— Text provided —
===
Raspberry Pi has announced the Raspberry Pi AI HAT+ 2, an add on board for Raspberry Pi 5 that is designed to run generative artificial intelligence workloads entirely on device. The new HAT addresses a key limitation of the original AI HAT+, which excelled at vision tasks such as object detection, pose estimation, and scene segmentation but could not run generative artificial intelligence models. By keeping all processing on the Raspberry Pi and removing the need for network connectivity, the AI HAT+ 2 continues the focus on privacy, security, and cost efficiency by avoiding cloud based artificial intelligence services.
The Raspberry Pi AI HAT+ 2 is built around the Hailo-10H neural network accelerator and delivers 40 TOPS (INT4) of inferencing performance, so that generative artificial intelligence workloads can run smoothly on Raspberry Pi 5. The board includes 8GB of dedicated on board RAM, which enables the accelerator to handle much larger models than before and allows the Hailo-10H to accelerate large language models, vision language models, and other generative artificial intelligence applications. For vision based workloads such as Yolo object recognition, pose estimation, and scene segmentation, its computer vision performance is broadly equivalent to the earlier 26 TOPS AI HAT+, helped by the added memory and reuse of the existing camera software stack, including libcamera, rpicam apps, and Picamera2. Users already working with the previous HAT will find that most software integration is seamless, although different model files compiled for the H10 NPU are required.
At launch, several large language models are available to install, including DeepSeek-R1-Distill 1.5 billion, Llama3.2 1 billion, Qwen2.5-Coder 1.5 billion, Qwen2.5-Instruct 1.5 billion, and Qwen2 1.5 billion, with more and larger models planned soon after release. Example applications use the hailo-ollama large language model backend from Hailo’s Developer Zone together with the Open WebUI frontend to provide a browser based chat interface, all running locally on a Raspberry Pi AI HAT+ 2 attached to a Raspberry Pi 5. Demonstrations include Qwen2 for question answering, Qwen2.5-Coder for programming tasks, Qwen2 for simple French to English translation, and a vision language model for describing live camera scenes. The article notes that cloud based large language models from OpenAI, Meta, and Anthropic range from 500 billion to 2 trillion parameters, while the edge focused models sized to fit in the AI HAT+ 2 on board RAM typically run at 1-7 billion parameters and are intended to operate within constrained datasets rather than match the full knowledge of large cloud models.
===
— Work item A —
In the article on the Raspberry Pi AI HAT+ 2, which neural network accelerator is the board built around?
— Work item B —
Proceed with the article on the Raspberry Pi AI HAT+ 2, starting after its final sentence.
===
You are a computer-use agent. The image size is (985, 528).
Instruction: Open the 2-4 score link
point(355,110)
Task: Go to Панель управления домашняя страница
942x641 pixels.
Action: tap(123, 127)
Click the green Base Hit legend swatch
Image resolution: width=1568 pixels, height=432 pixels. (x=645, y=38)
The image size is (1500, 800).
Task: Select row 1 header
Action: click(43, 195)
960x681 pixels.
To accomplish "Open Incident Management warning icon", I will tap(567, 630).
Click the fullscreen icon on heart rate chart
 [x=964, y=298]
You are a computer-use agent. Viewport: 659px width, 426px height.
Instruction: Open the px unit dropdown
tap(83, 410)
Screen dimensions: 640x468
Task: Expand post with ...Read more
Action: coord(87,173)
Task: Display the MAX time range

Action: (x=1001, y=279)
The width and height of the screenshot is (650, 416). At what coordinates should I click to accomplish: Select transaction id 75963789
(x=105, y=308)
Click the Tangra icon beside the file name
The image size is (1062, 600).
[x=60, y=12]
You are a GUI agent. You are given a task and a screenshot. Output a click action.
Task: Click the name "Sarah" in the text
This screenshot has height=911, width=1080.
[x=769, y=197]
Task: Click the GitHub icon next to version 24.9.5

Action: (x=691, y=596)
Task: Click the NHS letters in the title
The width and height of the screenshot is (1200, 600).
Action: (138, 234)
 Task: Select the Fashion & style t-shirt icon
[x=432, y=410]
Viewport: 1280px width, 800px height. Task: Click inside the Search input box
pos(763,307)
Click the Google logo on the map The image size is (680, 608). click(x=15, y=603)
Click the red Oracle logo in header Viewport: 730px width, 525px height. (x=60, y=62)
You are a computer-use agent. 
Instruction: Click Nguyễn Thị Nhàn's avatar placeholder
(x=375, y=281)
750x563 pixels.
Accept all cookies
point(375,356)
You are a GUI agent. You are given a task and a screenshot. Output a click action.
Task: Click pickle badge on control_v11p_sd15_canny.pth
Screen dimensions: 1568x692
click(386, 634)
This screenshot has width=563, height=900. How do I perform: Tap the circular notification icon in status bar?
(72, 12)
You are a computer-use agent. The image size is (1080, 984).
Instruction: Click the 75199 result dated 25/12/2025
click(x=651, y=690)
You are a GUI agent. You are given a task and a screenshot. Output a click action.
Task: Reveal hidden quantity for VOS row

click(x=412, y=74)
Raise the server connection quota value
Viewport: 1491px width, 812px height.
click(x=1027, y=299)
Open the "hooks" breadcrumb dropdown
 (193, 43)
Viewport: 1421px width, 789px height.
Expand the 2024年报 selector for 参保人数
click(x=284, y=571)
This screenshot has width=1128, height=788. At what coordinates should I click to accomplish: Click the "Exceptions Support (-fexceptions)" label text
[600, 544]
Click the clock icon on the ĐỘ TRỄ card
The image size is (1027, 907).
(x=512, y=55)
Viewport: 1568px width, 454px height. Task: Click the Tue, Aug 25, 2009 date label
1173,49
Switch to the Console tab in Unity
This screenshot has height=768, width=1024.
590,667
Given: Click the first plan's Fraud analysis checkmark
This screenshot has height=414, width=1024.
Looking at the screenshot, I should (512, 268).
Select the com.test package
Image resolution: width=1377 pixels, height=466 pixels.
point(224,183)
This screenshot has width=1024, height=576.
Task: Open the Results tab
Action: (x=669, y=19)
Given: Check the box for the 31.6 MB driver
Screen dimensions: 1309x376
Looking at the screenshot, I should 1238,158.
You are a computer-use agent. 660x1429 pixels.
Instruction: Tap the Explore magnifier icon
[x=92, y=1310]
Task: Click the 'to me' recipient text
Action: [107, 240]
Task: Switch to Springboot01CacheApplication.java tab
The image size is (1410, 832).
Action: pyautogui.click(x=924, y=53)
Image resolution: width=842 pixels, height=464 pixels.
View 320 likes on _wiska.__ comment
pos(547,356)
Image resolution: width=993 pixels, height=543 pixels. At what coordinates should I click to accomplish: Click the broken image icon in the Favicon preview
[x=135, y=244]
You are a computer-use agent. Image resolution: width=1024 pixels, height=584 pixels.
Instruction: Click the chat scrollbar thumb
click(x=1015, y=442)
===
— Written answer A —
The Hailo-10H.

— Written answer B —
To address these limits, Raspberry Pi highlights fine tuning as a way to adapt models to specific tasks. As with the original AI HAT+, users can retrain visual models such as Yolo using image datasets that match their applications, using the Hailo Dataflow Compiler. The AI HAT+ 2 also supports Low-Rank Adaptation based fine tuning for language models, so users can create adapters for task specific customization while keeping most base model parameters frozen and then run those adapted models on the HAT. The Raspberry Pi AI HAT+ 2 is available now at $130, and Raspberry Pi directs users to its AI HAT guide for setup instructions. Hailo’s GitHub repository and Developer Zone provide examples, demos, and frameworks for vision and generative artificial intelligence applications, including vision language models, voice assistants, speech recognition, as well as documentation, tutorials, and downloads for the Dataflow Compiler and the hailo-ollama server.